#### [SELECTION]
Phishing Studies

Two studies. The first one looks at social phishing:

Test subjects received an e-mail with headers spoofed so that it appeared to originate from a member of the subject’s social network. The message body was comprised of the phrase “hey, check this out!” along with a link to a site ostensibly at Indiana University. The link, however, would direct browsers to www.whuffo.com, where they were asked to enter their Indiana username and password. Control subjects were sent the same message originating from a fictitious individual at the university.

The results were striking: apparently, if the friends of a typical college student are jumping off a cliff, the student would too. Even though the spoofed link directed browsers to an unfamiliar .com address, having it sent by a familiar name sent the success rate up from 16 percent in controls to over 70 percent in the experimental group. The response was quick, with the majority of successful phishes coming within the first 12 hours. Victims were also persistent; all responses received a busy server message, but many individuals continued to visit and supply credentials for hours (one individual made 80 attempts).

Females were about 10 percent more likely to be victims in the study, but male students were suckers for their female friends, being 15 percent more likely to respond to phishes from women than men. Education majors had the smallest disparity between experimental and control members, but that’s in part because those majors fell for the control phish half the time. Science majors had the largest disparity—there were no control victims, but the phish had an 80 percent success rate in the experimental group.

Okay, so no surprise there. But this is interesting research into how who we trust can be exploited. If the phisher knows a little bit about you, he can more effectively target your friends.

And we all know that some men are suckers for what women tell them.

Another study looked at the practice of using the last four digits of a credit-card number as an authenticator. Seems that people also trust those who know the first four digits of their credit-card number:

Jakobsson also found a problem related to the practice of credit card companies identifying users by the last four digits of their account numbers, which are random. From his research, it turns out people are willing to respond to fraudulent e-mails if the attacker correctly identifies the first four digits of their account numbers, even though the first four are not random and are based on who issued thecard.

“People think [the phrase] ‘starting with’ is just as good as ‘ending with,’ which of course is remarkable insight,” he said.

Another attack comes to mind. You can write a phishing e-mail that simply guesses the last four digits of someone’s credit-card number. You’ll only be right one in ten thousand times, but if you send enough e-mails that might be enough.

EDITED TO ADD (8/14): Math typo fixed.

Posted on August 14, 2007 at 11:45 AM37 Comments

Comments

DM August 14, 2007 11:53 AM

Nit: ‘You’ll only be right one in a thousand times’. Should be one in ten thousand times. The argument remains valid.

JustMatt August 14, 2007 11:53 AM

Re: guessing the last 4 digits. I don’t think the math is correct on that one, unless the same person is sent 1000 messages. Seems to me that 1000 recipients and 1000 guesses would result in a much lower rate of success.

#### [GIVEN INFORMATION]
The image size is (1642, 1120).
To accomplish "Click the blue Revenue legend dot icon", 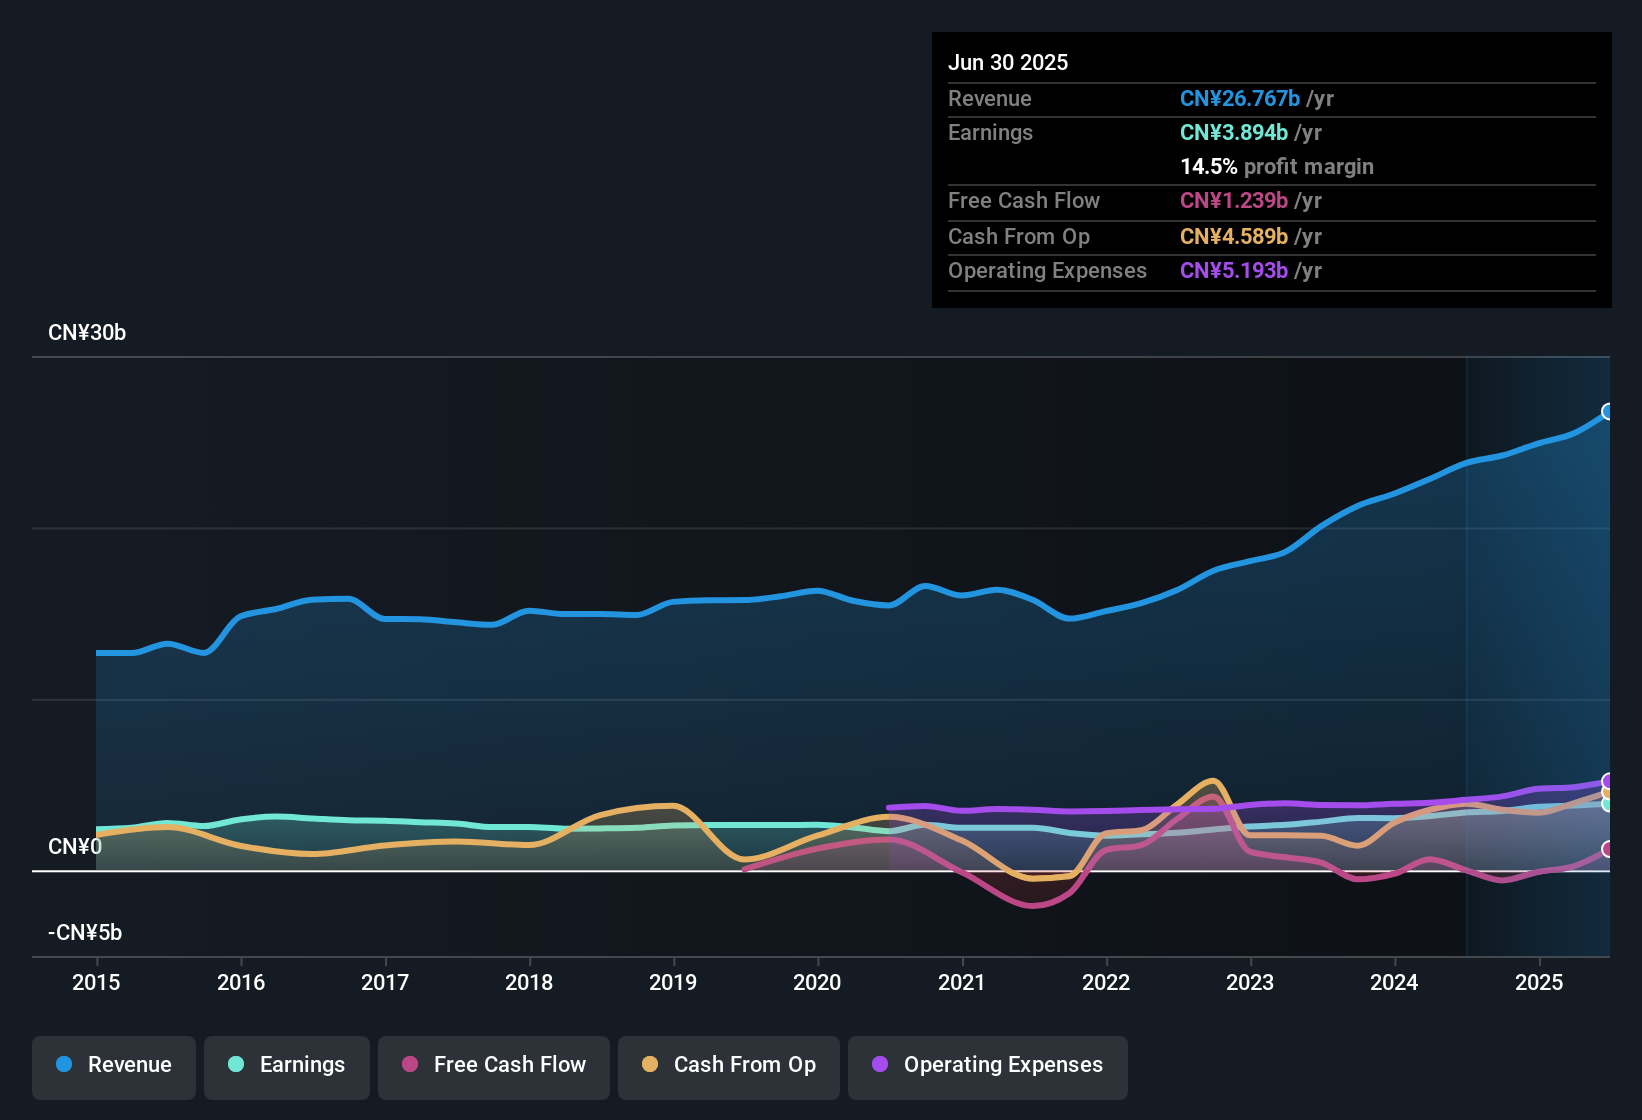I will click(63, 1065).
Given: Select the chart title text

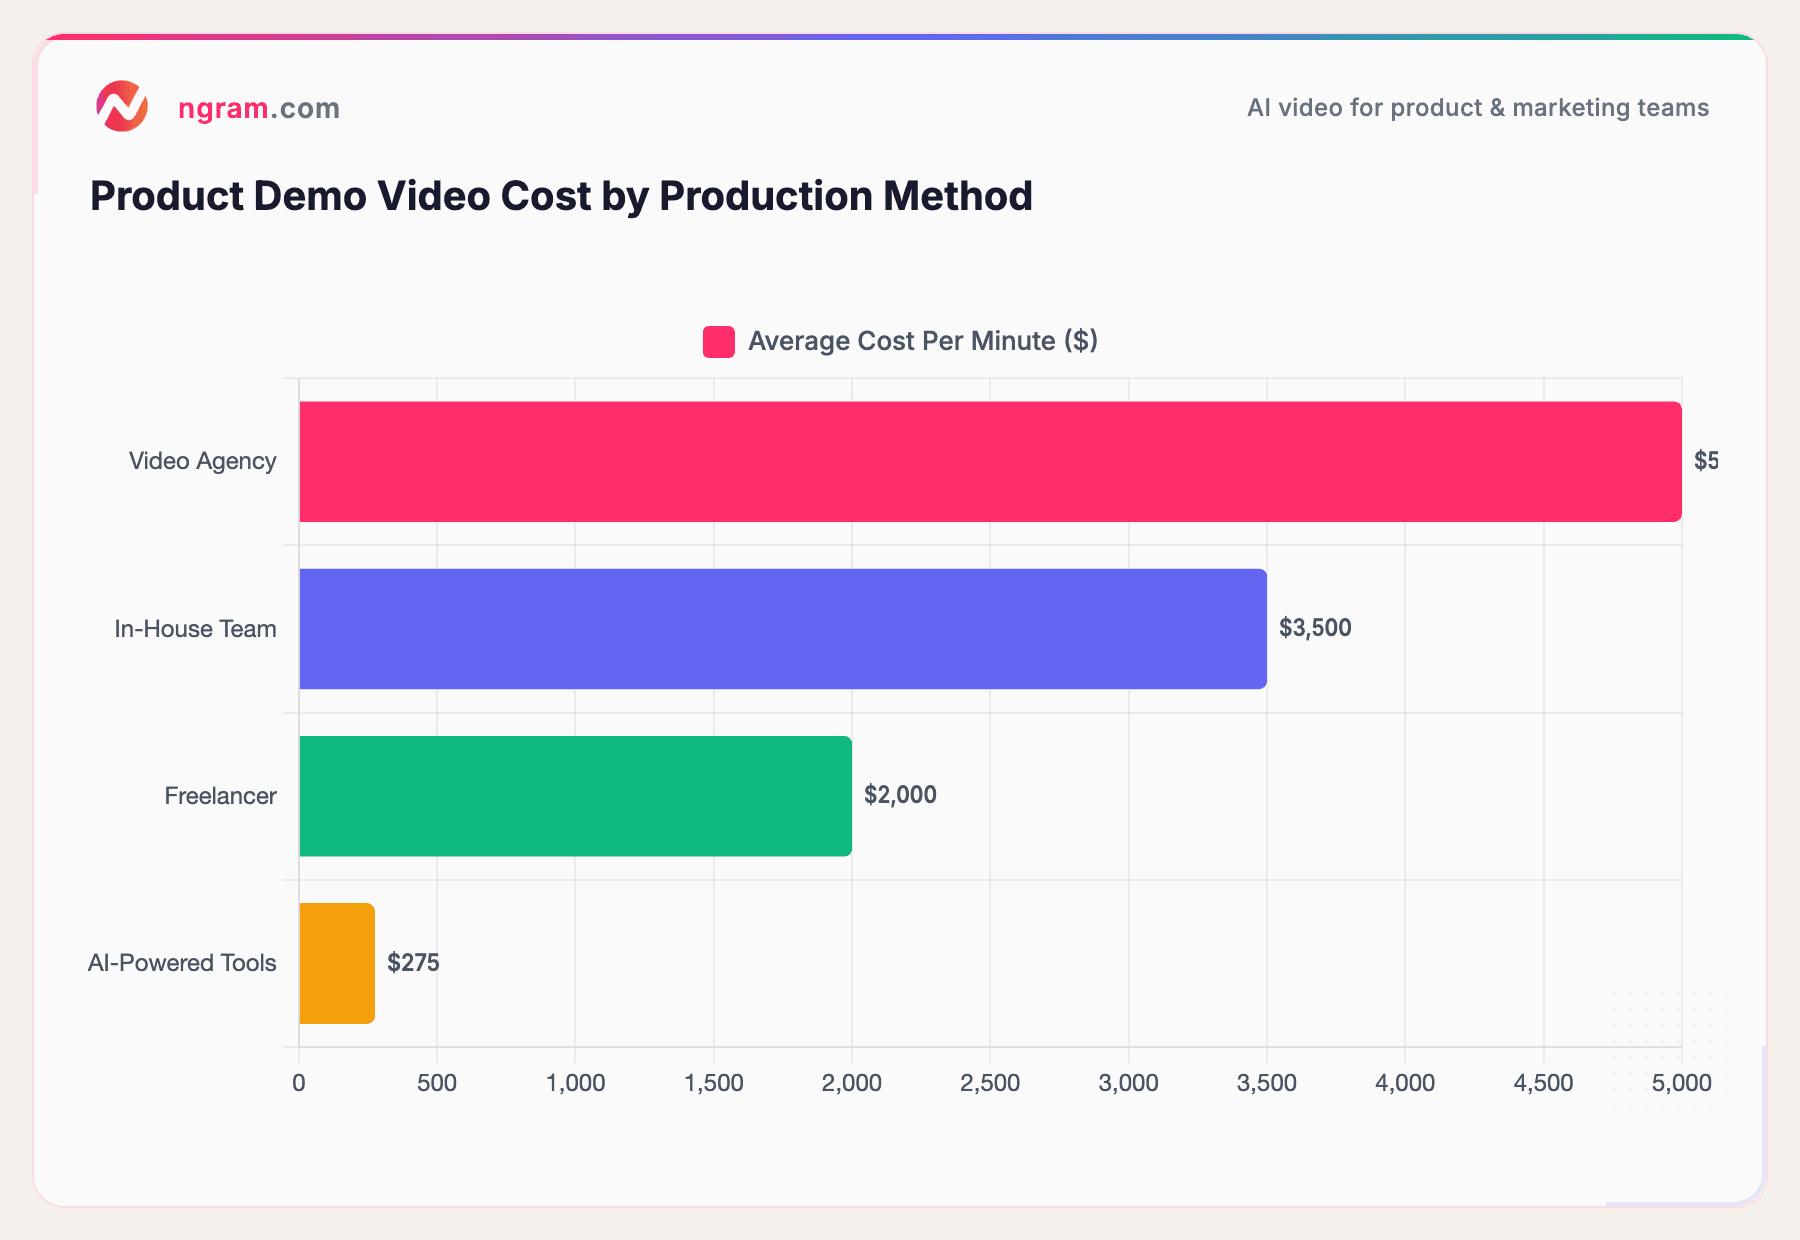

#### [TASK DESCRIPTION]
Carry the phishing post on from its final line. The data is separate material and has nothing to do with the phishing post.

#### [OUTPUT FOR THIS EXERCISE]
Perhaps a math person can clarify this.

  • Matt

John K. August 14, 2007 12:24 PM

Most (if not all) checks have the checking account number and the bank’s routing number printed on them. But it seems like quite a few people don’t know the difference. Routing numbers are probably as easy to obtain as the first four of a credit card, if not easier.

I wonder how many people would trust a fradulent email that knew their routing number, or that claimed their routing number was actually their unique account number?

Math Clarifier August 14, 2007 12:25 PM

4 digits, with 10 possible choices for each digit.

10^4 possible combinations.

For each person you send mail to, you have a 1:10^4 chance of guessing the random four digit string correctly.

Peter Stone August 14, 2007 12:29 PM

Re: Matt

Well, providing for the fact that it’s 10,000, not 1000…

Each message sent would have a 1:10000 chance of being correct, assuming perfectly random distribution. When you send it to more than one person, however, you have the added complication that they might share the last four.

If you send it to 10000 people, each of whom has a unique last four, you’ll get exactly one match. But since you’re not guaranteed uniqueness, it’s an application of the birthday problem – how likely is it that any two victims share the last four? I don’t have the data to crunch the numbers on this one, but in a large enough group you’ll still have a decent chance.

Of course, if you send DIFFERENT guesses to each mark, that changes things….

Nicholas Weaver August 14, 2007 12:30 PM

Don’t guess randomly. You use the 4 digit prefixes which correspond to the bank site you are phishing!

anon August 14, 2007 12:34 PM

The first four digits of a credit card number identify the card network (e.g. 45xx for Visa) and the issuing bank. Because not all combinations are used, the odds of getting the right numbers for a phish are far better than 1 in 10000.

Darth Paradox August 14, 2007 12:42 PM

How many unique numbers there are among the population of people you’re spamming has no bearing on your chance of success if you choose the number randomly for each email sent out – easily enough done as part of a spamming script. The chance that a four-digit number between 0000 and 9999 matches the recipient’s last four digits is 1 in 10000 (unless there are numbers that are actually never assigned by the company, or assigned less frequently). But two of my targets having the same last-four has nothing to do with the probability, because I’m not comparing the numbers to each other; I’m comparing each to a randomly-selected number.

If you send out the same last-four to everyone, then you’ll still have a 1-in-10000 probability per email, over the long term. But that method is more sensitive to the distribution of numbers in a small sample.

MyCat August 14, 2007 12:46 PM

I suspect that sending 10000 phishes to a single person, all identical except for the last four digits of the card number, would suggest to the mark that it’s a scam!

DBH August 14, 2007 12:51 PM

Its not a birthday problem because one number is ‘known’ and you are trying to match it. BP is any match in a population of numbers from a fixed set.

However, there are subtleties to this: for instance, the algorithm used to generate valid charge numbers might generate them in an order. Since all number are not yet generated, a better chance of last four match would happen earlier in the sequence. Although this sequence might be different for each ‘first four’.

There is the finite chance there will be no matches or more than one match for a four digit pick, the odds of at least one match out of 10000 emails given a uniform distribution of issued ‘last four’ is greater than the probability of one and only one match (which is 1:10000)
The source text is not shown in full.